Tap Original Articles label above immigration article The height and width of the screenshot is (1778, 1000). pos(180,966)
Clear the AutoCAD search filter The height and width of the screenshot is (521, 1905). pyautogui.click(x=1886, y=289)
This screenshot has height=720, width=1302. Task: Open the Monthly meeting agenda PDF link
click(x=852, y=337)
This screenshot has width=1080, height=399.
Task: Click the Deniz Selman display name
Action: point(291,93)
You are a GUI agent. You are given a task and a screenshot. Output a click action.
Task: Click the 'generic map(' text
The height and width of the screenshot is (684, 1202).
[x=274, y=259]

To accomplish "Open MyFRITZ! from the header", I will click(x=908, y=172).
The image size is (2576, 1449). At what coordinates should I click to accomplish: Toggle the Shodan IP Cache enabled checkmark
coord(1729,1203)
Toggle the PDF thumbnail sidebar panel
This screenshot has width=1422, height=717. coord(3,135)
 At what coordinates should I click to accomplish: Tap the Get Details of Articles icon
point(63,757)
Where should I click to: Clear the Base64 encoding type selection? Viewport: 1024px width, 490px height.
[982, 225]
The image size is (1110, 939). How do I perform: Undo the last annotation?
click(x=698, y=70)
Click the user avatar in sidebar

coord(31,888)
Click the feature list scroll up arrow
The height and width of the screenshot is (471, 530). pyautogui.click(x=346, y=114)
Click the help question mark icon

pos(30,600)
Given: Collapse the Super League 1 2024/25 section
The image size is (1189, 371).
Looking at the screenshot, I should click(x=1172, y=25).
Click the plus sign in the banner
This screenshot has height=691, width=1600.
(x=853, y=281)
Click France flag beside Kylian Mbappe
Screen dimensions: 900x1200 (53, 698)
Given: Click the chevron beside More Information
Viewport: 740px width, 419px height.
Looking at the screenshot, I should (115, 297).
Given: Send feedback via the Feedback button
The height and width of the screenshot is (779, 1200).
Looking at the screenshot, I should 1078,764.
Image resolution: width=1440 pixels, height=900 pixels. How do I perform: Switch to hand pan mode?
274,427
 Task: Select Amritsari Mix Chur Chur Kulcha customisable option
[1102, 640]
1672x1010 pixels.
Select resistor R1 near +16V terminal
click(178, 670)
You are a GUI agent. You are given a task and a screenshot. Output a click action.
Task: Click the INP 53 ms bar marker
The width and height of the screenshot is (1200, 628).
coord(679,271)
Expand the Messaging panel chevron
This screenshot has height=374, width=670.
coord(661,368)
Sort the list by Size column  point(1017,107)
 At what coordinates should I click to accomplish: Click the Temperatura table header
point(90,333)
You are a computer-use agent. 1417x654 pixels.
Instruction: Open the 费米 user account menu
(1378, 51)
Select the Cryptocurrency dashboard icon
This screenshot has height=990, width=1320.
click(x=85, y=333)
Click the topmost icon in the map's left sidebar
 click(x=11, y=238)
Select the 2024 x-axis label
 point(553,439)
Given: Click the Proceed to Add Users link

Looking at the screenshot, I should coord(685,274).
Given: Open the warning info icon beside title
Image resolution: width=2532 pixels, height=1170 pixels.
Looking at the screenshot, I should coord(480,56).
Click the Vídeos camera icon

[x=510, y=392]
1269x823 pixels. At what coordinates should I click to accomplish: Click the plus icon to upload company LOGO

What to do: The line with "You are a computer-use" through the last line of the data: write these out exactly, and no others.

Task output:
You are a computer-use agent. 1417x654 pixels.
Instruction: Open the 费米 user account menu
(1378, 51)
Select the Cryptocurrency dashboard icon
This screenshot has height=990, width=1320.
click(x=85, y=333)
Click the topmost icon in the map's left sidebar
 click(x=11, y=238)
Select the 2024 x-axis label
 point(553,439)
Given: Click the Proceed to Add Users link

Looking at the screenshot, I should coord(685,274).
Given: Open the warning info icon beside title
Image resolution: width=2532 pixels, height=1170 pixels.
Looking at the screenshot, I should coord(480,56).
Click the Vídeos camera icon

[x=510, y=392]
1269x823 pixels. At what coordinates should I click to accomplish: Click the plus icon to upload company LOGO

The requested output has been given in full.